Convert the lines from the one with "Task: Click the 9.52 kg change value" to the one with "(x=45, y=188)", both included, into a Markdown table with the columns Number and Line. Skip blank lines, and leave the pictures out of the table.

= Supplied records =
-- BEGIN --

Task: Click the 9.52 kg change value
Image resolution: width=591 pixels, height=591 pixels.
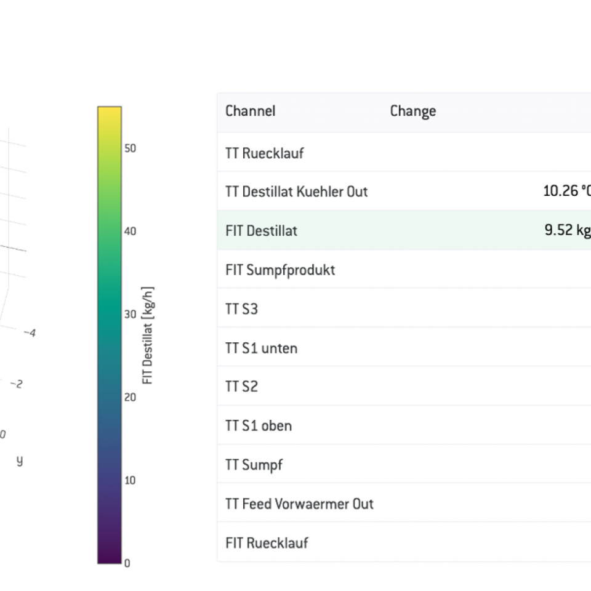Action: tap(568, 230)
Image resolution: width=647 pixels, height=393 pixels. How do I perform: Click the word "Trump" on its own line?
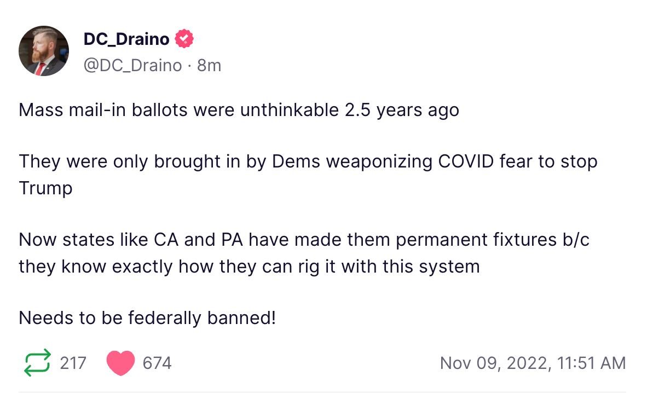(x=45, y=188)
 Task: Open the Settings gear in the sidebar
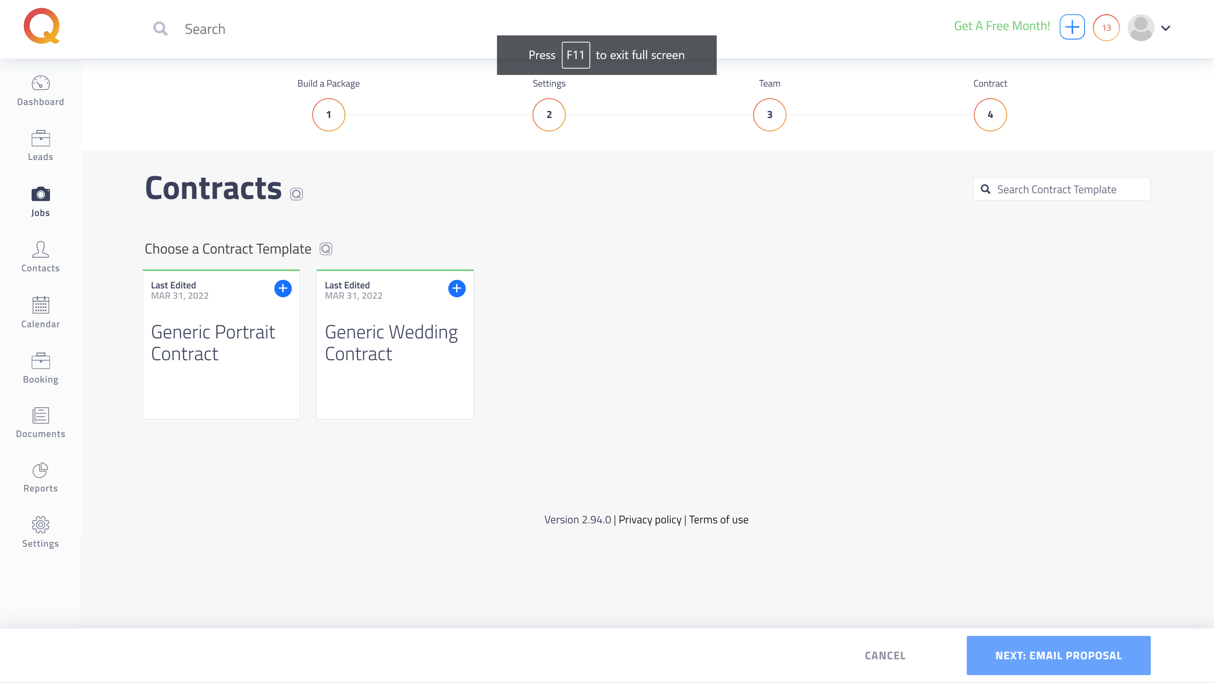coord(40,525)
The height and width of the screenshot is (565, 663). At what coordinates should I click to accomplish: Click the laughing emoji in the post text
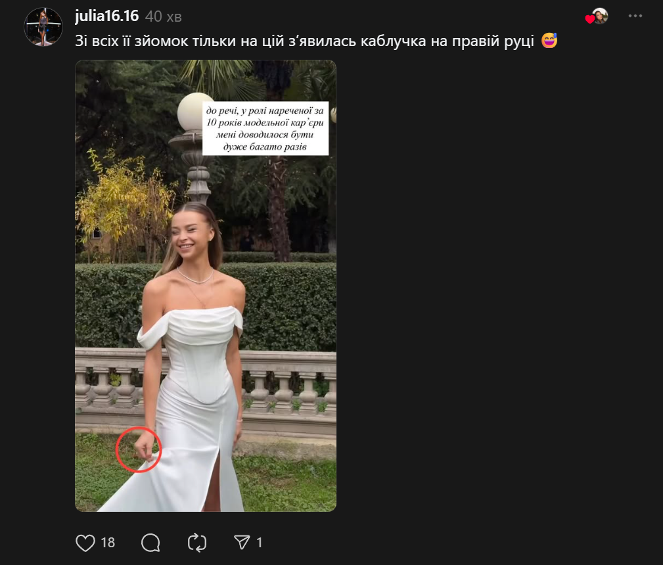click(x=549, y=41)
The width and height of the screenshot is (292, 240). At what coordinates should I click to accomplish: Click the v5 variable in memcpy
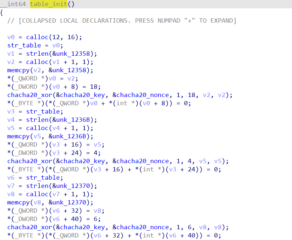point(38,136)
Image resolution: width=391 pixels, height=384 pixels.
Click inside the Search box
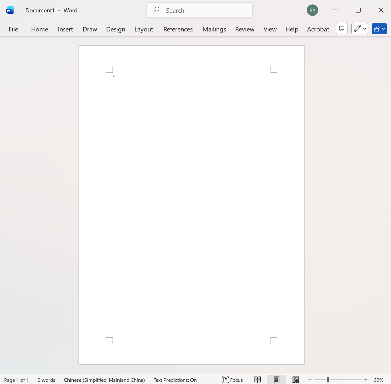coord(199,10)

-- END --
-- BEGIN --

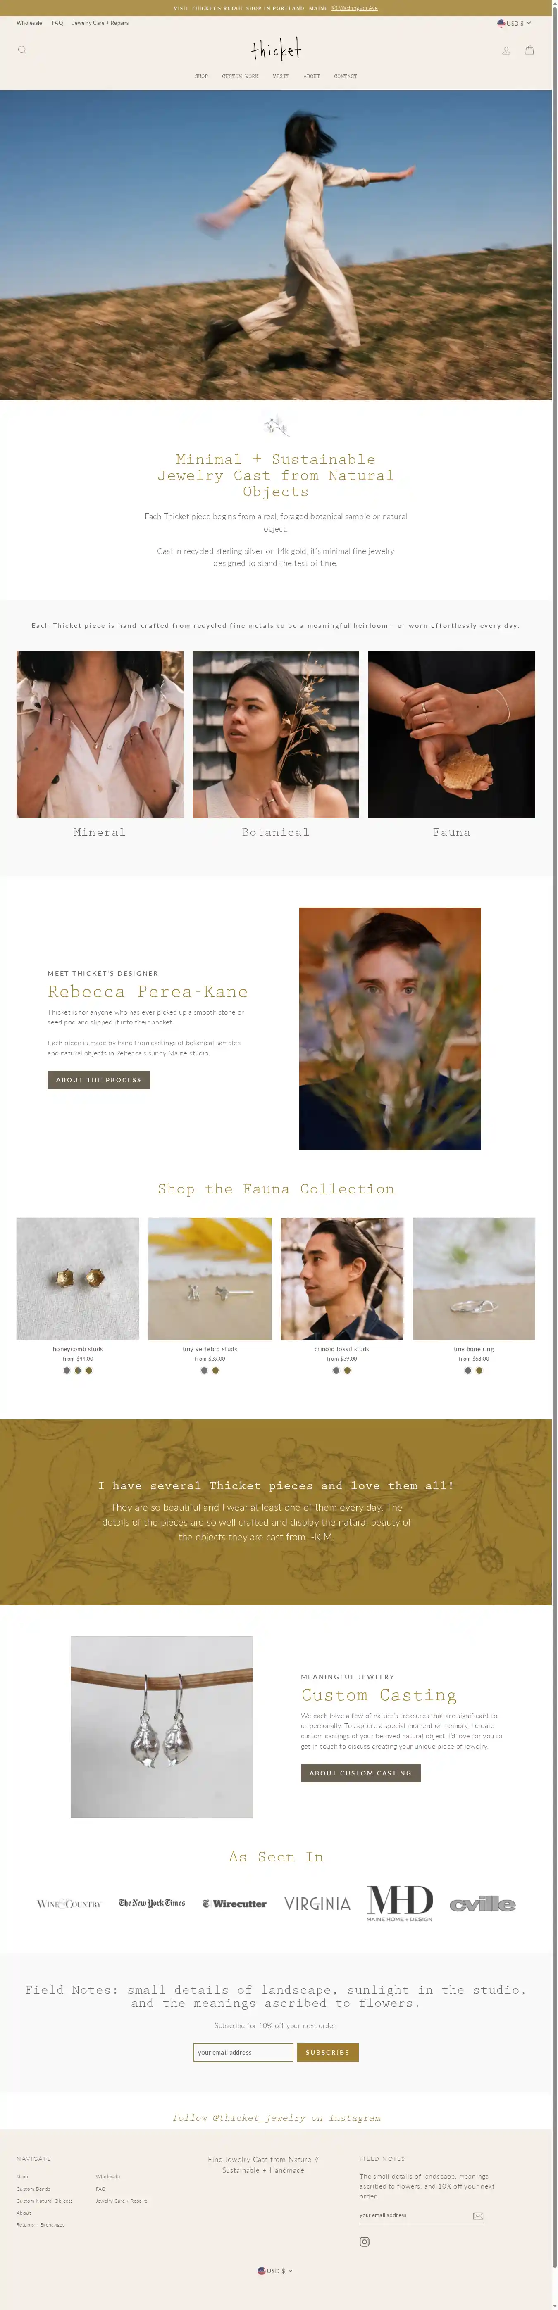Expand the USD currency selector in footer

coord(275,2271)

-- END --
-- BEGIN --

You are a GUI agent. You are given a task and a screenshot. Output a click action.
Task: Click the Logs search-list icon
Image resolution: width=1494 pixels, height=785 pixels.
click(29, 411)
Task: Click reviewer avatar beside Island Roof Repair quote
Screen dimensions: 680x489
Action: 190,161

-- END --

= Exercise answer =
| Number | Line |
|---|---|
| 1 | Task: Click the 9.52 kg change value |
| 2 | Image resolution: width=591 pixels, height=591 pixels. |
| 3 | Action: tap(568, 230) |
| 4 | Image resolution: width=647 pixels, height=393 pixels. How do I perform: Click the word "Trump" on its own line? |
| 5 | (x=45, y=188) |